An additional revelation from the archives indicates the extent of cooperation between the USSR and France. Even today, many Israelis regard France as a friend that betrayed Israel. The assumption is that French interest in Arab countries overrode the friendship between the French people and the State of Israel. One must ask, however, why pro-Arab interests would lead to a close French cooperation with the Soviet Union. It turns out that the French-Soviet relationship went beyond consultations in order to achieve a ceasefire within the framework of the UN Security Council. A document dated June 7 reads: “Moreover, in the message sent to President De Gaulle, we [the Soviets] expressed satisfaction with the regular consultations between the governments of France and the Soviet Union in addition to the active cooperation between representatives of France and the Soviet Union in the Security Council.” This cooperation reflected De Gaulle’s antipathy toward the United States and American power.

Furthermore, there is a document which summarizes an emergency meeting of the leaders of Communist parties held in Moscow on June 9 – the day before the end of the war—which reveals a great deal of information and discloses important actors in the Six-Day War whose roles had been overlooked.
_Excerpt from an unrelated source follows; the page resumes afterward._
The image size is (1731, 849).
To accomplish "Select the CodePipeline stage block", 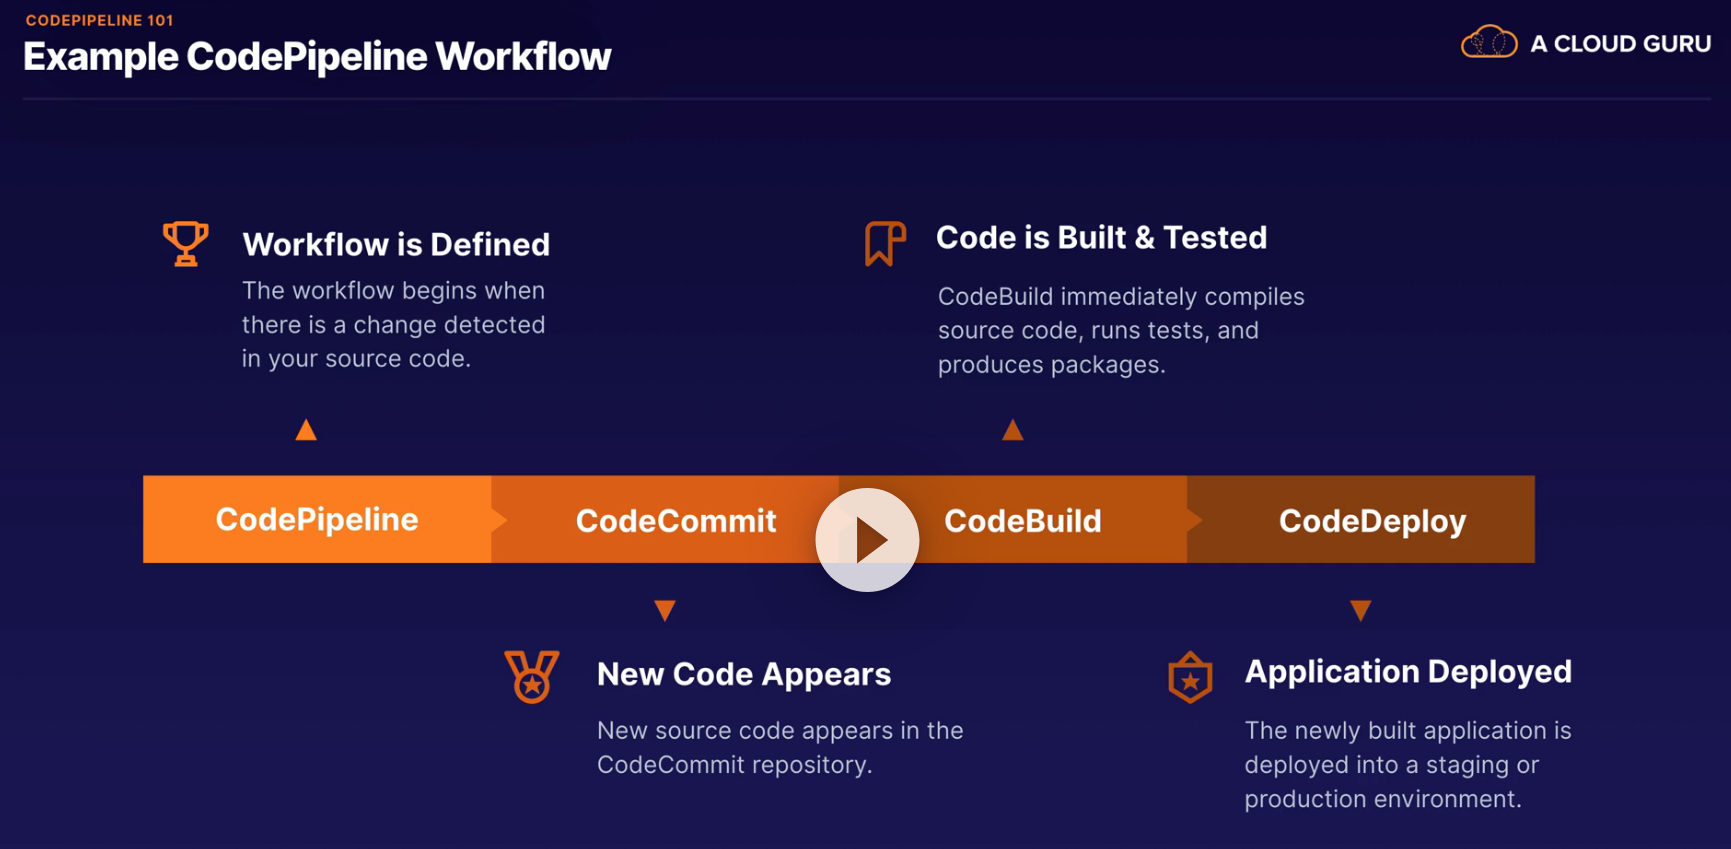I will [x=317, y=519].
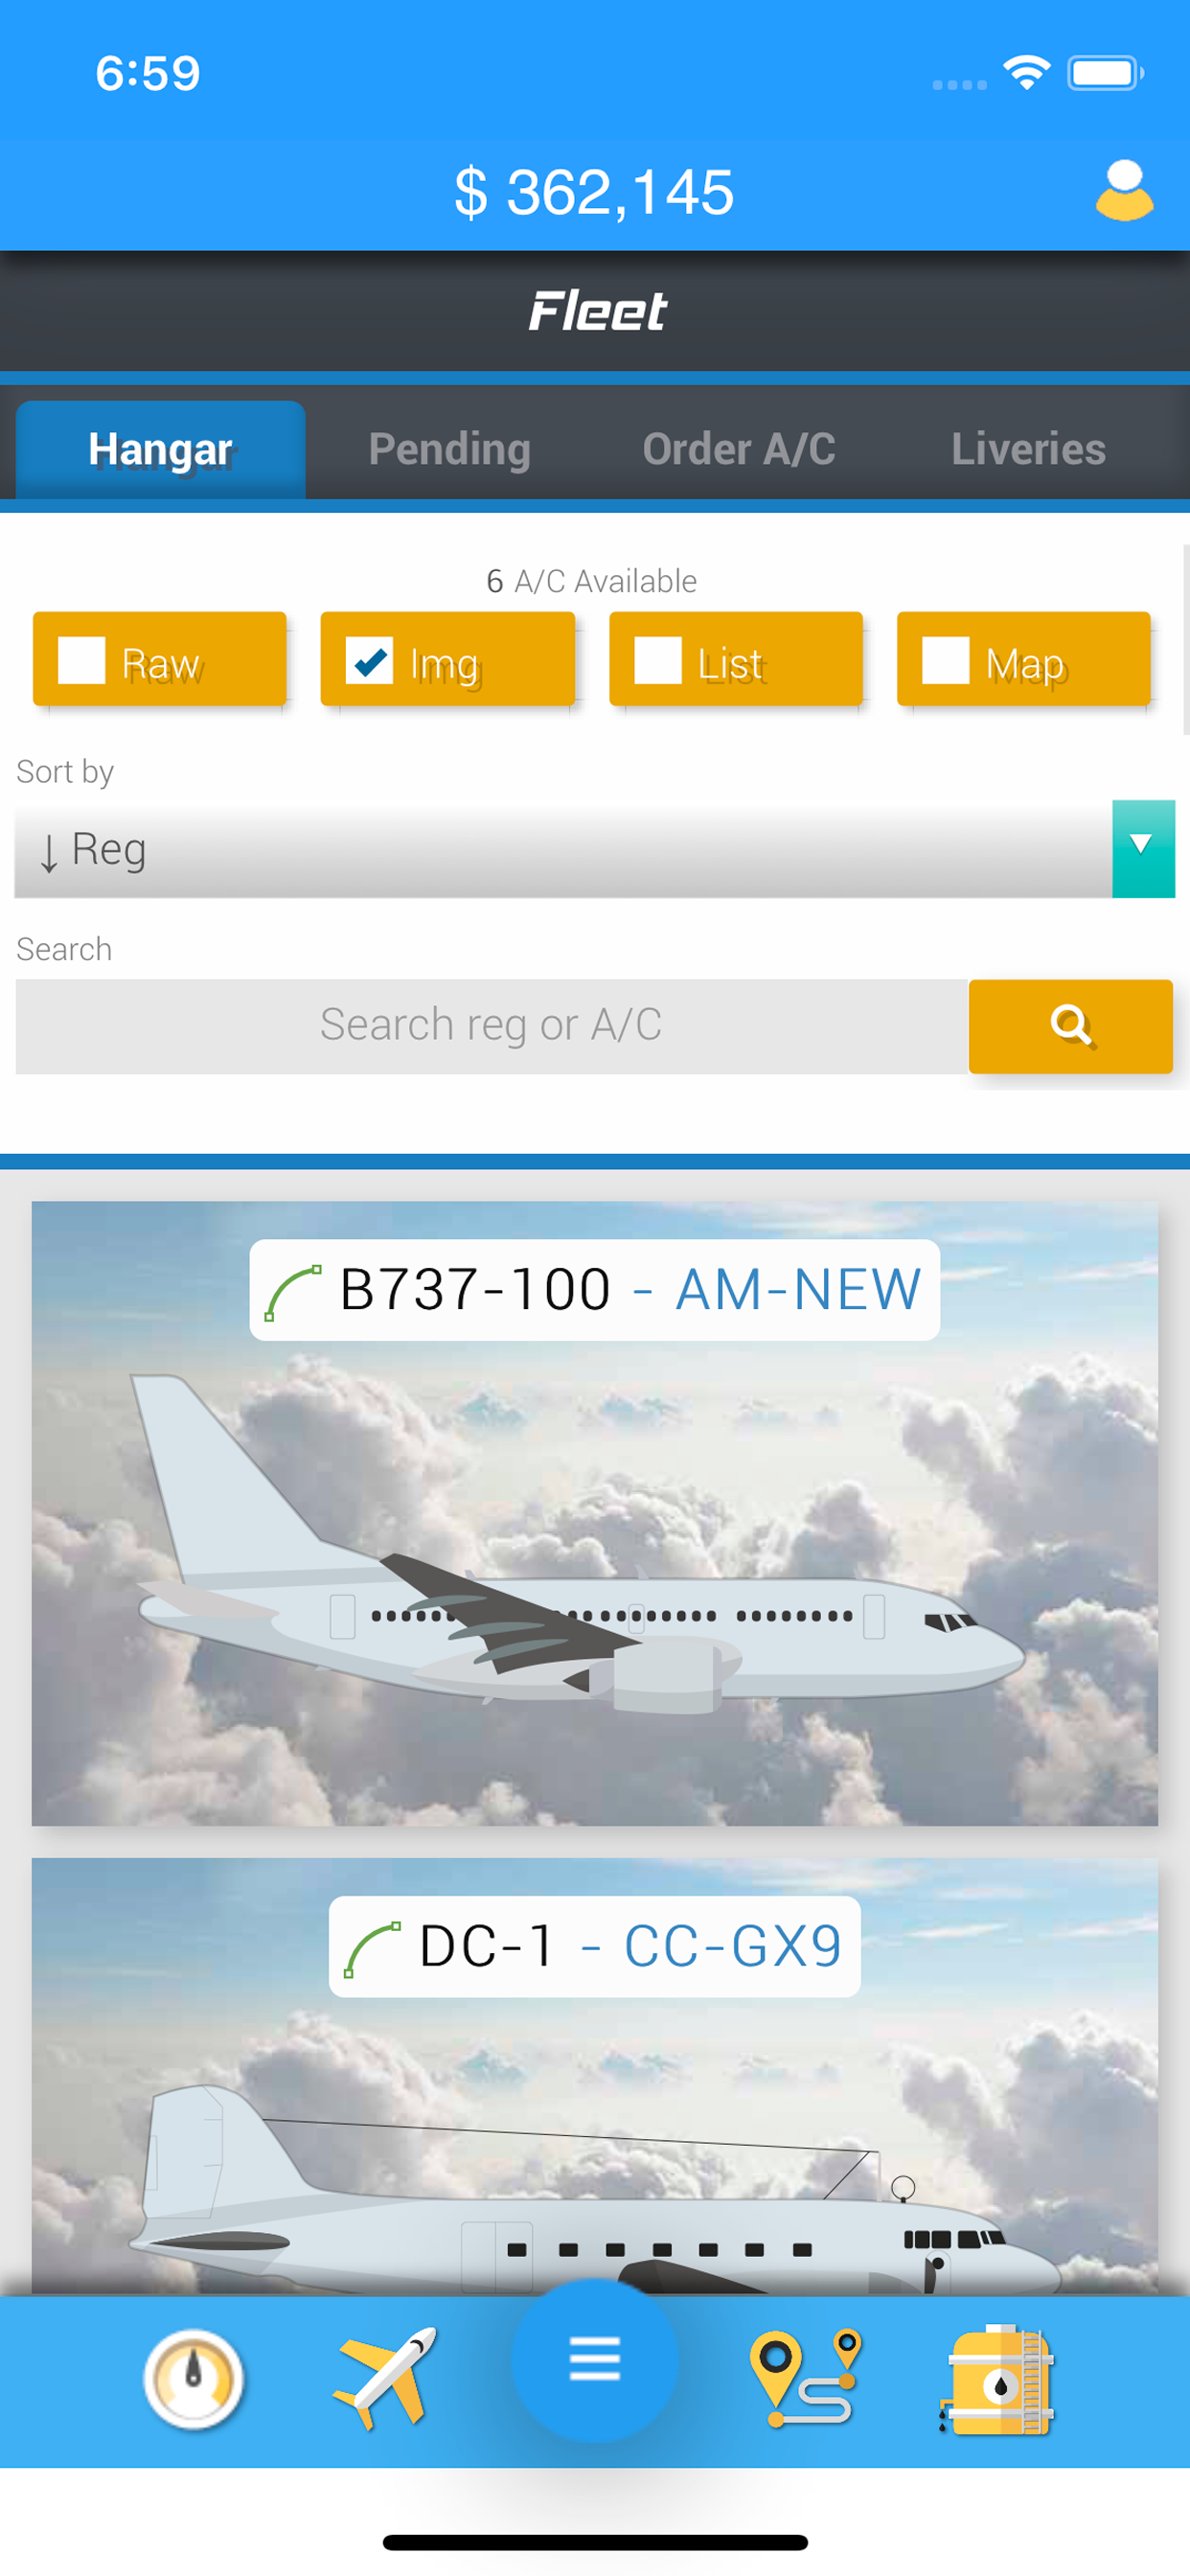
Task: Open the AM-NEW registration link
Action: pos(798,1289)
Apparently, by June 5, Nasser accomplished his political and strategic goals. This led him to believe that the military dimension had become less significant. In fact, his senior officers actually contemplated a first strike against Israel. (150) In addition, according to information conveyed to the leaders of the Communist parties, it was the Syrians who were more eager for a military confrontation.  According to a report of the Hungarian Foreign Ministry, “they [the Syrians] thought the conditions were ripe for Israel’s military destruction.” In addition, Yugoslavia’s President Tito was more aggressive than the Soviets in encouraging Nasser, as they were partners in the Alliance of Non-Aligned Countries. Tito was in contact with Nasser from the beginning of the crisis in mid-May and supported his closing of the Straits of Tiran to Israeli shipping. Tito regarded the Six-Day War in the context of small regional wars between America and the Soviet bloc. Both Rumania’s Ceauşescu and Poland’s Gomulka openly blamed the Arabs for the outbreak of the war. According to the former, “the Arabs thought they could destroy Israel.” And Gomulka asserted that “it was Nasser’s actions that inevitably led to the outbreak of war.” Their statements refute the long-standing libel which portrays Israel as the aggressor and not preventing war. Even Brezhnev himself hinted that Nasser was to blame when the Soviet leader accused various elements of “influencing him, including the Chinese.” (156)  The documents often mention Chinese influence. Its effects upon the Palestinian terrorist organizations operating from Syria before the Six-Day War deserve further study.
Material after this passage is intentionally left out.